Global player with Bain Capital and Dussur
The story of investments and private equity had not yet come to an end. After four years – in which with the shareholder Ardian, Italmatch had again more than doubled its turnover, reaching 400 million, and completed nine acquisitions throughout the world, totaling 17 factories and 780 employees in Europe, the United States and China – in 2018 the leading global investment company Bain Capital Private Equity stepped forward.
Founded in 1984 and protagonist of over 760 investments up to that point, with assets managed for a total of approximately 95 billion dollars, Bain Capital positioned itself as the ideal partner to support Italmatch further phase of its growth. Similarly, Bain Capital Private Equity, thanks to its experience in the chemical sector brought by David Danon, and its global presence, was ready to support the Italian company both organically and through an ambitious plan of strategic acquisitions, as declared by Bain’s Managing Director, Ivano Sessa.
The entry of Bain Capital was completed with the issue of a bond which allowed Italmatch to open to external investors for the first time since its foundation. By now, the fortunate definition of “pocket multinational” coined by Maurizio Turci, perfect for the first 20 years of Italmatch life, was beginning to be closer to a reality whose rapid growth path knew no bounds and was also beginning to envision a possible future listing on the Stock Exchange.
The definition actually became completely anachronistic in the following four years, which not only saw Italmatch more than double its Ebitda, increasing from 67 million Euros in 2018 to 142 million in 2022, but also opened up to a new, further participation which took place in 2023, with the entry into the capital of the Saudi Arabian industrial investment company Dussur, in addition to new managers’ investments. Dussur, part of the Sovereign fund PIF, in addition to acquiring a minority share of just under 20%, also invested a further sum of 100 million Euros as a capital increase.

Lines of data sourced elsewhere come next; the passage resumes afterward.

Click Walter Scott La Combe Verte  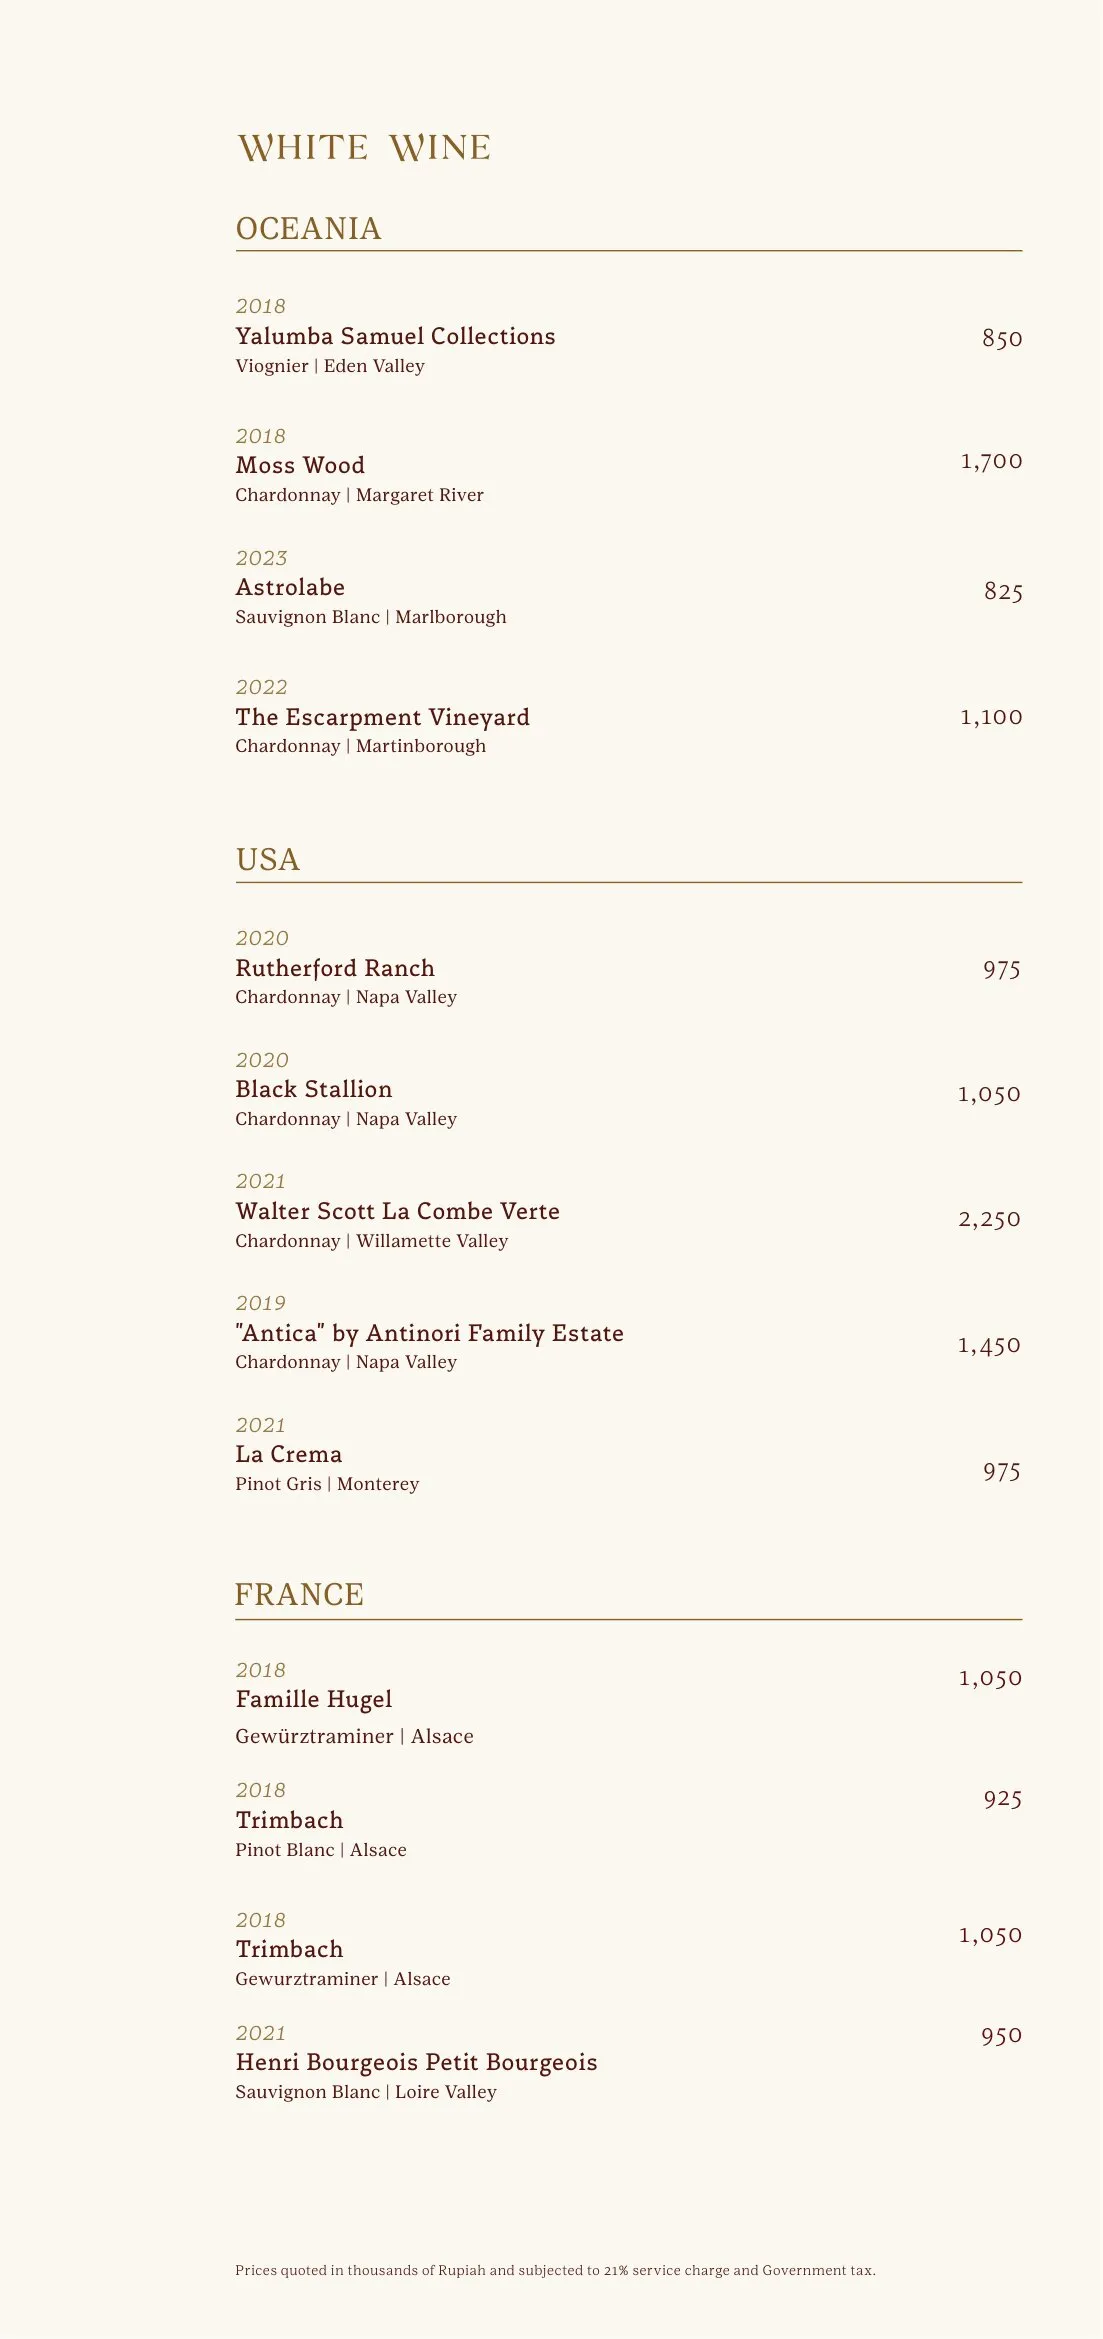[x=397, y=1211]
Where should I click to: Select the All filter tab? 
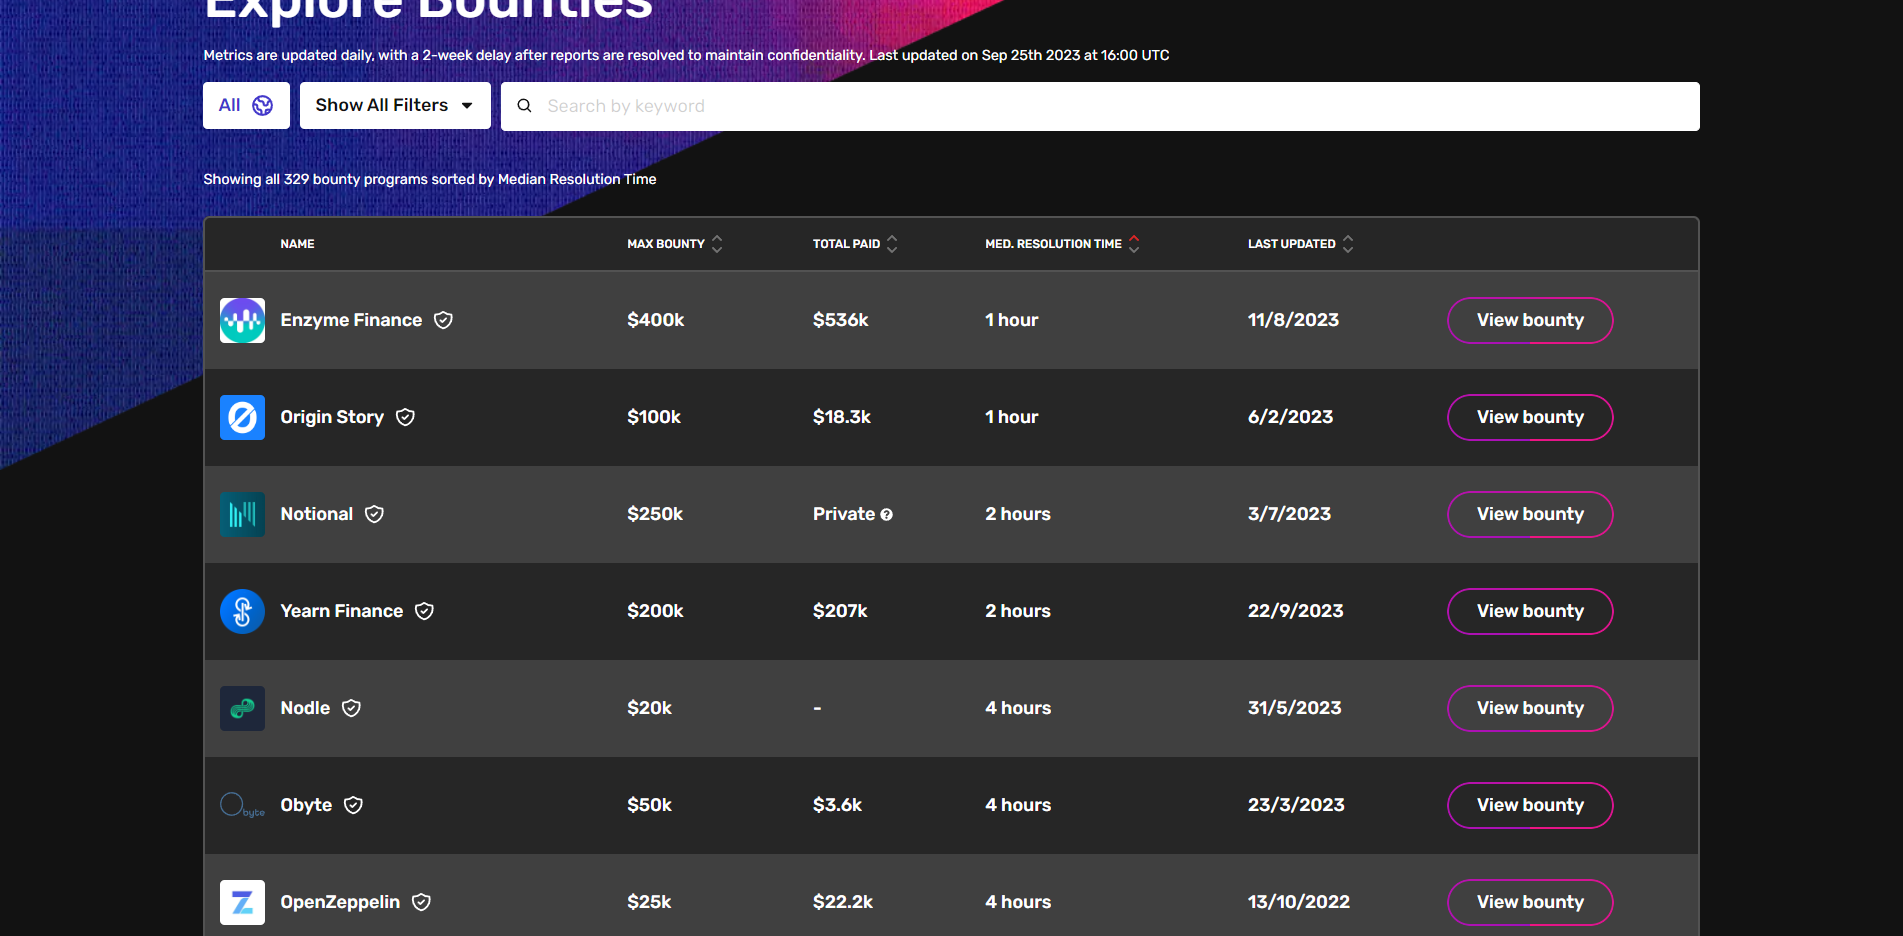[x=246, y=105]
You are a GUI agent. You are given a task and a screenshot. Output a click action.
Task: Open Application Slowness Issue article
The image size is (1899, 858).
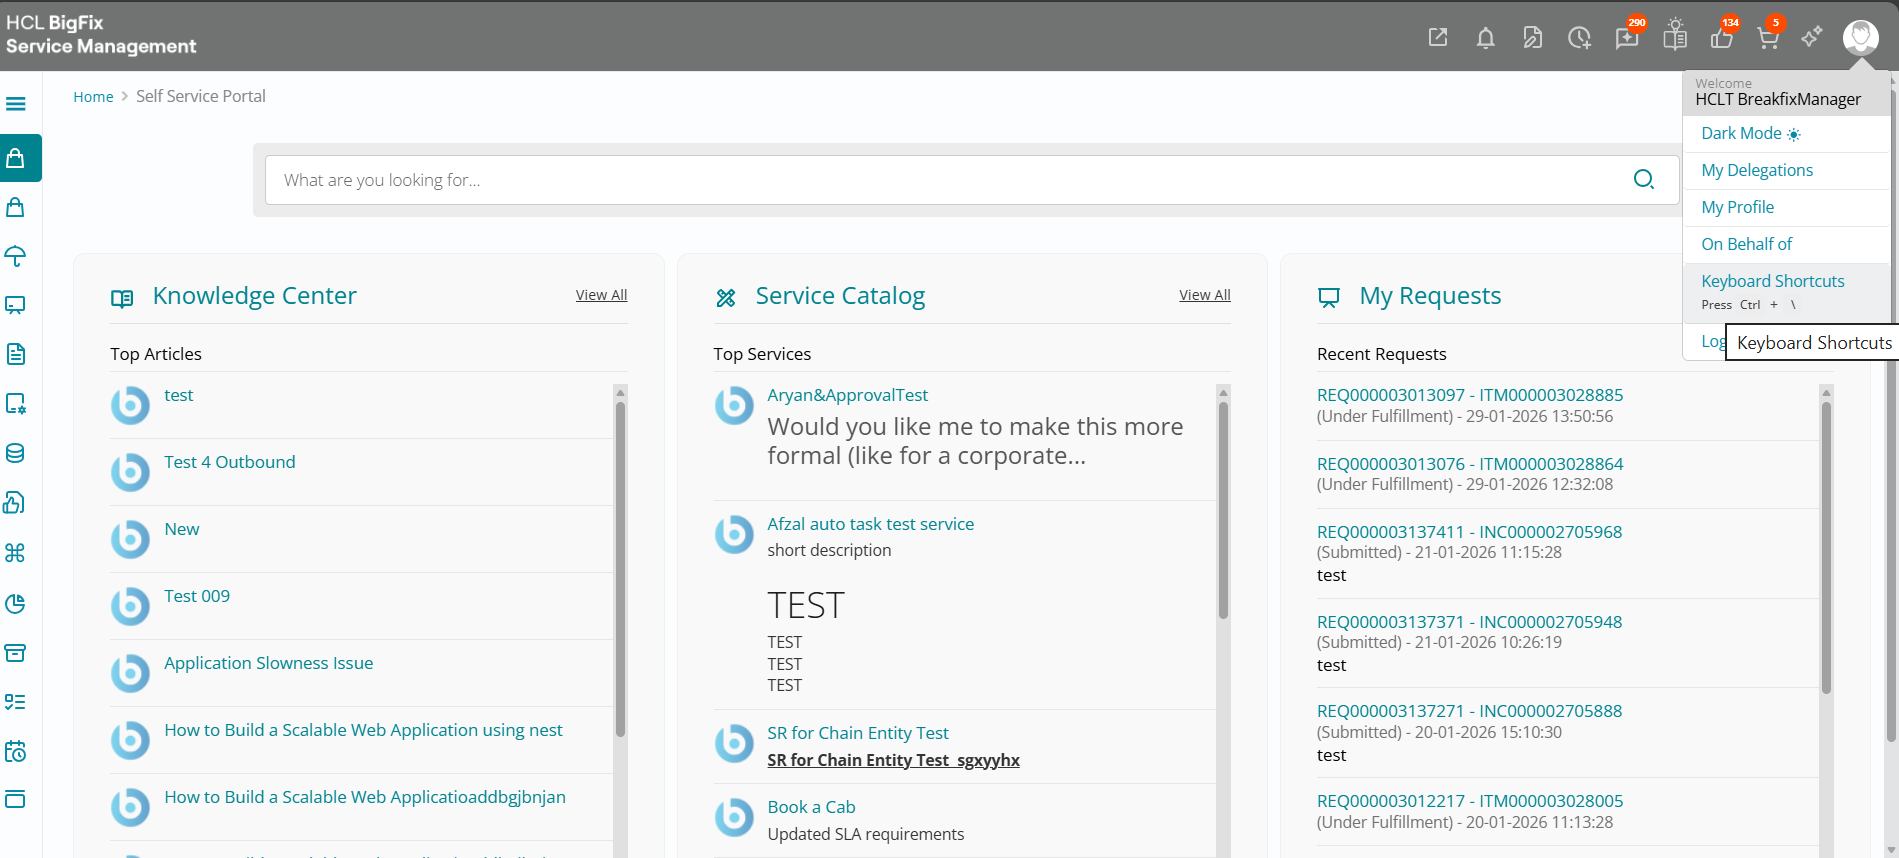(x=268, y=664)
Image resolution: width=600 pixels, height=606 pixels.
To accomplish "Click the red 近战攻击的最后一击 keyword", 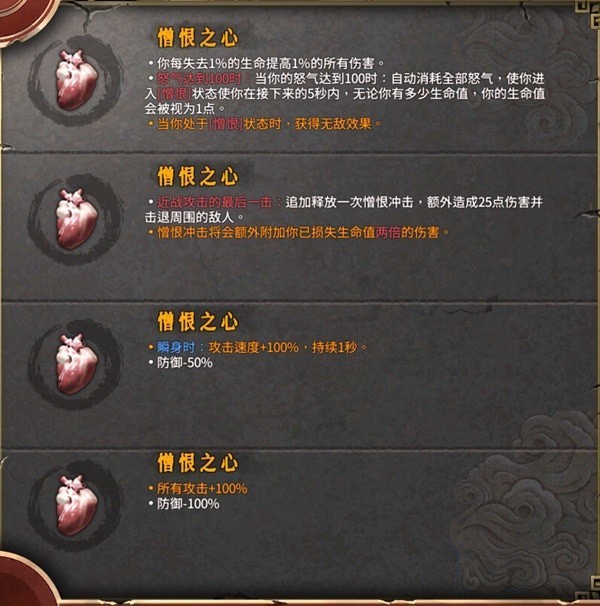I will (x=215, y=202).
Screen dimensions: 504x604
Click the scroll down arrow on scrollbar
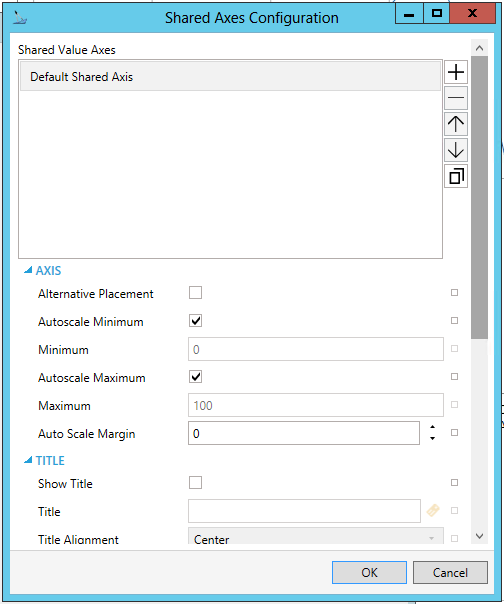[479, 536]
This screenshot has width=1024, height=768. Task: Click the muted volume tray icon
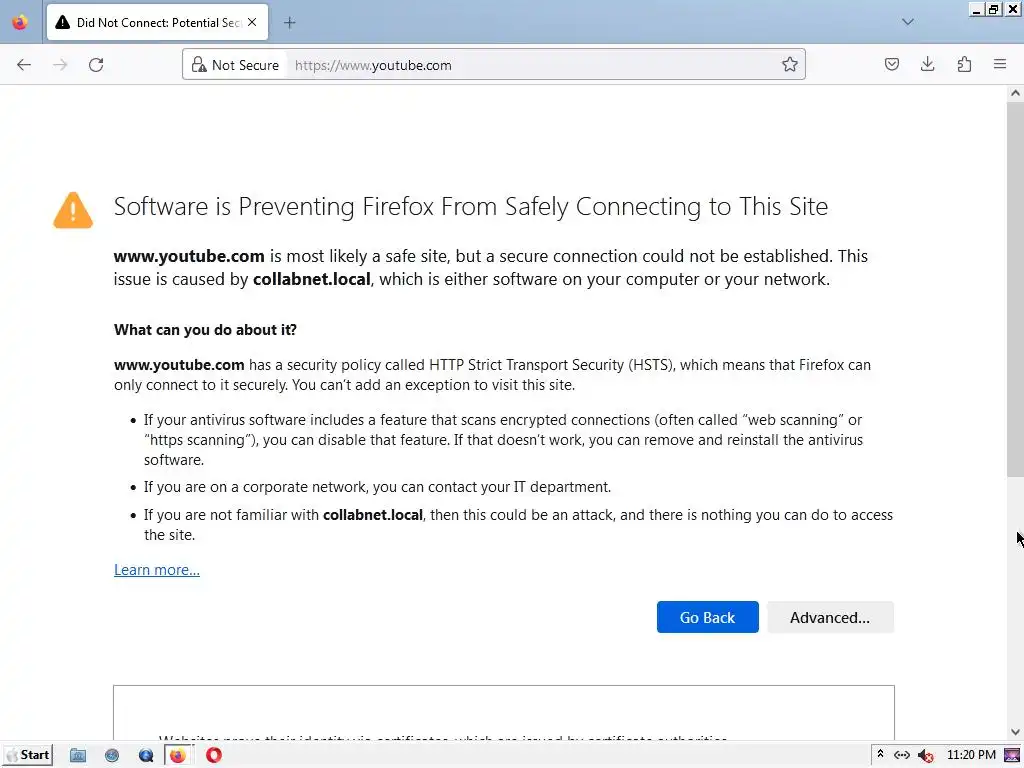pos(926,755)
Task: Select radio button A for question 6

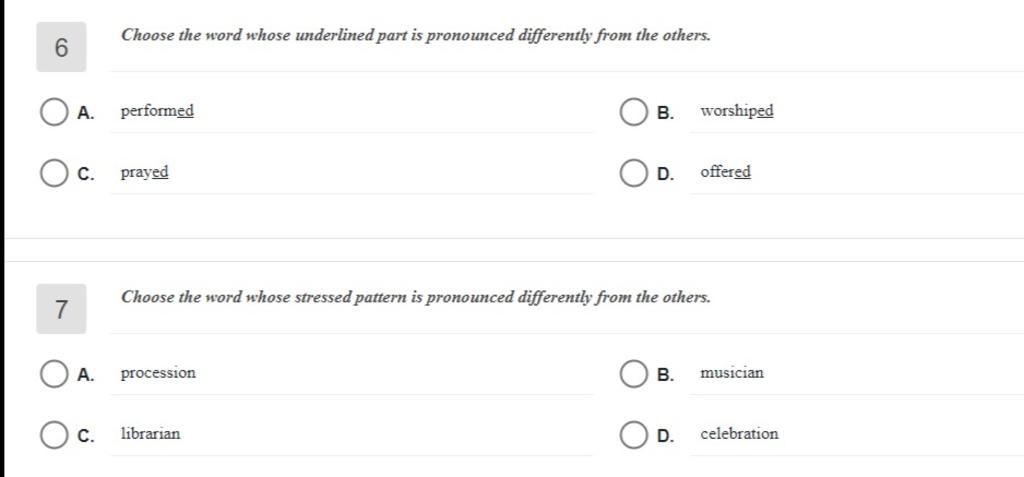Action: [54, 112]
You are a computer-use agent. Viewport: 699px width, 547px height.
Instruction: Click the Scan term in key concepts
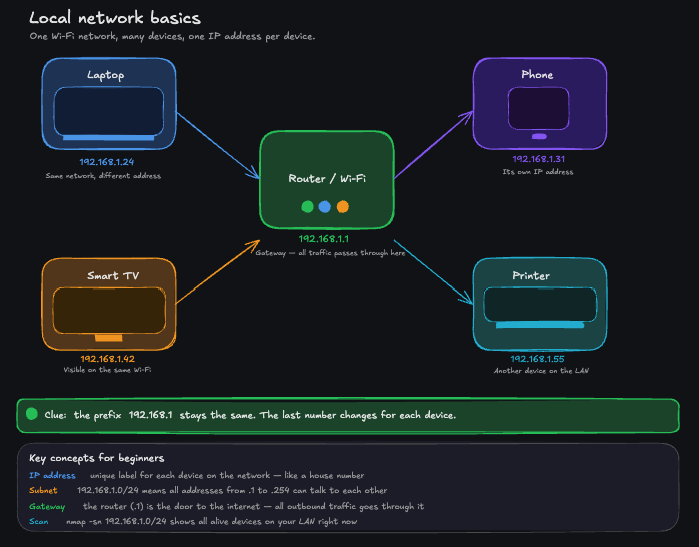[39, 521]
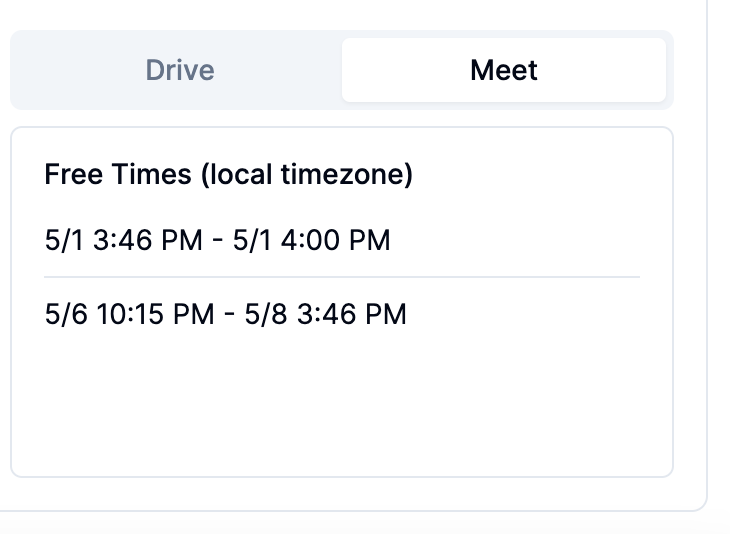Click the "5/8" date in the second row
730x534 pixels.
tap(266, 314)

The operation was particularly significant in strengthening Italmatch’s presence in the Middle East and Saudi Arabia, contributing to regional economic diversification and making Dussur itself take “a step forward towards fulfilling our mandate to locate new capabilities within the Kingdom”, as stated by its CEO, Raed Al-Rayes. “Italmatch represents for Saudi a “pot” of interesting technologies for localization in the Kingdom”, continued Dussur CEO. On the other hand, the Middle East and Saudi Arabia in particular are the new frontiers of an increasingly fundamental business for Italmatch: one that looks at green chemistry and, more generally, at ESG (environmental, social and governance) criteria and categories, in one of the future expected highest growth countries.